Open Source Marketing
Charlie asks: Where are all the open source marketers? Good question. My own marketing efforts for JSPWiki have more been in the line of "if it's good, the users will find it" -line, and it seems to work. I don't have the time and effort to start promoting JSPWiki as such, partly because I just don't have any inclination towards marketing, and partly because the more popular it is, the more I need to work on it. JSPWiki is not big enough so that I could quit my day job and work on it full-time (and still pay the bills), but it's no longer small enough to be managed a couple hours a week.
Maybe the reason for the lack of OSS marketing is that many OSS projects don't have the capacity to handle the additional workload? The big ones get their own marketing by simply being part of a bigger collective, e.g. the Jakarta Project. The smaller, independent ones use only word-of-mouth.
Then what could an OSS community do with marketing? Of course, the traditional channels are available: Firefox users bought a full-page ad in NYT. Buying an ad campaign in Google Adwords might be expensive, but someone could contribute by buying a search keyword for a few days. User groups and other peer support work usually well in a OSS environment.

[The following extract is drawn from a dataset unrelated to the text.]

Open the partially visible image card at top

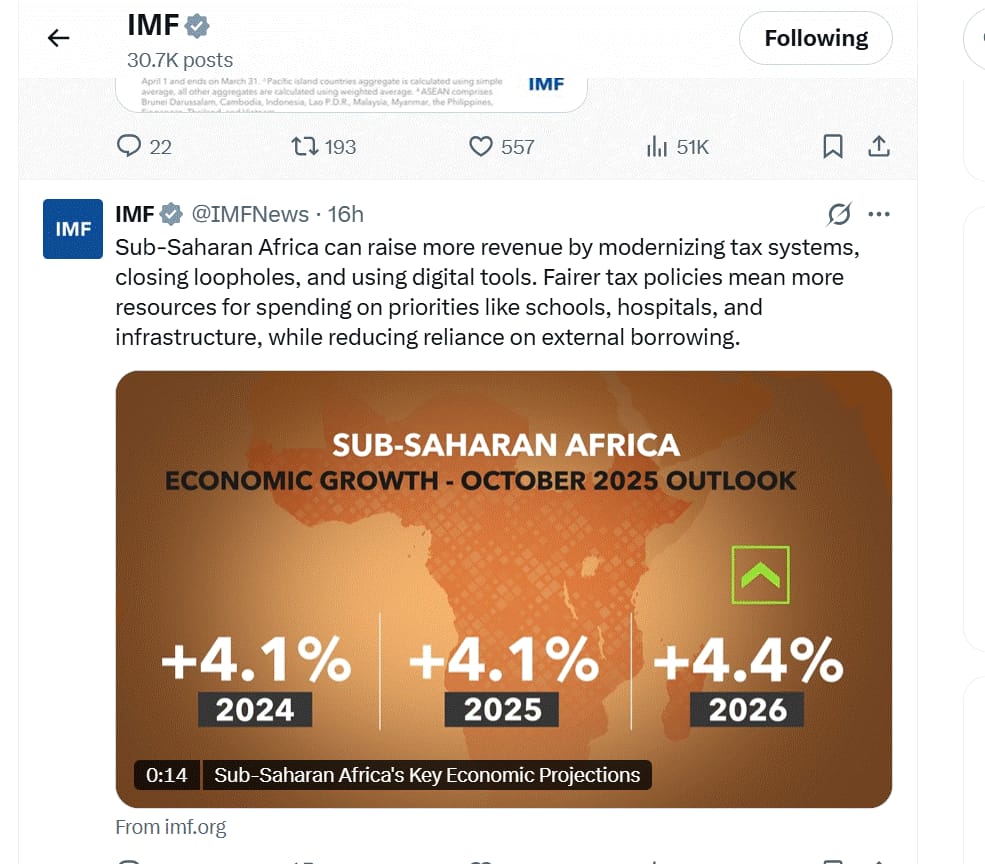coord(350,92)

In an OSS environment, your users are really your marketers: A happy user will install the software everywhere, a disgruntled user will search a new alternative. In a vast majority of OSS projects, nobody gets paid to be an evangelist. Therefore the enthusiastic promotion you get comes directly from people involved at some level - not from someone who is just renting his mouth to pay the bills. While OSS marketing may be less professional, it's certainly more honest than with commercial software.
(There may be something interesting brewing with respect to JSPWiki marketing. Stay tuned.)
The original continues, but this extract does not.